The Good Fight [Click the title
to buy this book]
by Peter Beinart
In October 2005, when Pew Research Center pollsters asked Americans whether “the U.S. should mind its own business internationally,” more than 50% of Democrats said yes. Among Republicans the figure was just over a quarter. Since 9/11, the single strongest division between the two parties has been on foreign policy. While right-of-center Americans currently rank issues such as capturing terrorists and preventing hostile nations from acquiring nukes as their top priorities, liberals are more concerned about getting U.S. troops out of Iraq and combating the spread of AIDS. The swing voters who carried Bush to his second term were white, blue-collar workers put off, it seems, by the Democrats’ limp-wristed approach to America’s enemies.

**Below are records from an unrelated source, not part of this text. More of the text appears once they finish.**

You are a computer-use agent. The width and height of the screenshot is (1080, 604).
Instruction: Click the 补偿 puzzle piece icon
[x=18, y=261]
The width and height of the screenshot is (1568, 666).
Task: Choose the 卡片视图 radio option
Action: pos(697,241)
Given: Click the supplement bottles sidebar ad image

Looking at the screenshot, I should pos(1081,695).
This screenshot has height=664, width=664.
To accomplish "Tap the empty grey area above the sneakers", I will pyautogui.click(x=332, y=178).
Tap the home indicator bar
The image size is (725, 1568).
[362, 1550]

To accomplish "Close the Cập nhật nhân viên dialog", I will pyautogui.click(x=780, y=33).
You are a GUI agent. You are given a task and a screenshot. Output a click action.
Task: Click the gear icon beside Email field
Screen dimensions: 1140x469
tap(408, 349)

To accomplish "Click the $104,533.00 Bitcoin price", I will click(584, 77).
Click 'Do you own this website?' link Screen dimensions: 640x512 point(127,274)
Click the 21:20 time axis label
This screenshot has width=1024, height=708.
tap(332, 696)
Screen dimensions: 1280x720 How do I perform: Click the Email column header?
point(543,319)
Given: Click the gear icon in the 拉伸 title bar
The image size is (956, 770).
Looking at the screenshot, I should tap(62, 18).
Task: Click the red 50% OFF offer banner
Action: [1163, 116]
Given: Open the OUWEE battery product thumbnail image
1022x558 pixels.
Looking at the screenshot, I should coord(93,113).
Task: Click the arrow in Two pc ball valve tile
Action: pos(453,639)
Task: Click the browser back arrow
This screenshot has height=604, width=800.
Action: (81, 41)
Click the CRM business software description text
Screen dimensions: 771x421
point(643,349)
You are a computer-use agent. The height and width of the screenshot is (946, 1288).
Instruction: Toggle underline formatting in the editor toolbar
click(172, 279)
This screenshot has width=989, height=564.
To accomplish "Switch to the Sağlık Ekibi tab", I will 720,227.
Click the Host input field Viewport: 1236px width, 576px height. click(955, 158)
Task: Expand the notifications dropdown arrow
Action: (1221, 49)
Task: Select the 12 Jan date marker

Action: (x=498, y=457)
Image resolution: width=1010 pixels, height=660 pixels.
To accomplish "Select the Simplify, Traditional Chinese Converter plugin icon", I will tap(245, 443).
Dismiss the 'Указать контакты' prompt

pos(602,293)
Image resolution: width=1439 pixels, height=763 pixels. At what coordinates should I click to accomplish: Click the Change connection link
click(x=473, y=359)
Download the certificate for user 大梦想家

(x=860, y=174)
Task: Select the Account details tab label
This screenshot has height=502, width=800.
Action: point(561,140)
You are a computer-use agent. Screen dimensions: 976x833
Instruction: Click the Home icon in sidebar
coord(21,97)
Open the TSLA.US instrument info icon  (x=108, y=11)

It wasn’t always thus. In The Good Fight: Why Liberals—and Only Liberals—Can Win the War on Terror and Make America Great Again, Peter Beinart takes us back to the beginning of the Cold War to remind us that the campaign to confront totalitarianism and promote democracy in troubled parts of the world—by force if necessary—is a liberal, not a conservative, invention. His account begins with a legendary meeting of minds and political bodies at the Willard Hotel in Washington, D.C., in 1947. The meeting was organized by the Union for Democratic Action (UDA) in response to the Democrats’ rout in the 1946 midterm elections—largely the result of a perceived (and partly real) Communist infiltration of the Democratic Party. Intellectual heavyweights Arthur Schlesinger and Reinhold Niebuhr were present, along with political icons Eleanor Roosevelt and Hubert Humphrey; Walter Reuther of the United Auto Workers and David Dubinsky of the International Ladies Garment Workers’ Union provided the heft of Labor. The UDA renamed itself Americans for Democratic Action and made an official break with the fellow-traveling wing of their party, declaring their opposition to Communism, both Soviet and homegrown. They spurned Henry Wallace—1948 presidential hopeful and known Communist sympathizer—forcing him to start his own “progressive” party. And despite Wallace’s challenge from the Left and resistance from Southern Democrats over civil rights, it was Harry Truman, the ADA’s man, who prevailed.